ULD dimerization is required for PKD activation in cells. A, EGFP- and FLAG-tagged PKD1 constructs were co-expressed in HEK293T cells and subjected to co-immunoprecipitation using GFP-trap. Expression levels of transgenes and co-immunoprecipitated proteins were detected by Western blotting using a PKD-specific antibody (α-PKD) and FLAG tag–specific antibody (α-FLAG), respectively. The blot is representative of three biological replicates. B, FLAG-tagged PKD1 and PKD1^F104E were co-expressed with EGFP-tagged PKD1, PKD2, and PKD3 in HEK293T cells. Lysates were probed for expression levels by Western blotting using GFP-specific and FLAG-specific antibodies (α-GFP and α-FLAG, respectively). Co-immunoprecipitate (GFP-trap) was probed with a FLAG-specific antibody. The figure is representative of three independent experiments. C, HEK293T cells expressing EGFP-PKD1 constructs were stimulated with 10 μm carbachol for 15 min at 37 °C. Western blotting shows activation loop phosphorylation at Ser⁷³⁸/Ser⁷⁴² (α-P-PKD) as well as EGFP-PKD1 expression levels (α-GFP). K612N and D706N are two different kinase-dead versions of PKD. D, quantification of C by densitometry. Activation loop phosphorylation signal (α-P-PKD) was divided by the total EGFP-PKD1 signal (α-GFP) and normalized to unstimulated WT. Mean and S.D. (error bars) are derived from three independent experiments.
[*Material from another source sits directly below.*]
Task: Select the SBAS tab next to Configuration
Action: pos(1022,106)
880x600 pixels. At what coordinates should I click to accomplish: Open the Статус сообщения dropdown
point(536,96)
E, NIH3T3 cells expressing the same EGFP-PKD1 constructs as in C were stimulated with 1 μm human PDGF-BB (50 ng/ml) for 30 min at 37 °C. PKD activation was assessed by Western blotting using phospho-Ser⁷³⁸/Ser⁷⁴²–specific antibody (α-P-PKD). Expression levels were probed with GFP-specific antibodies. The blots are representative of three independent experiments.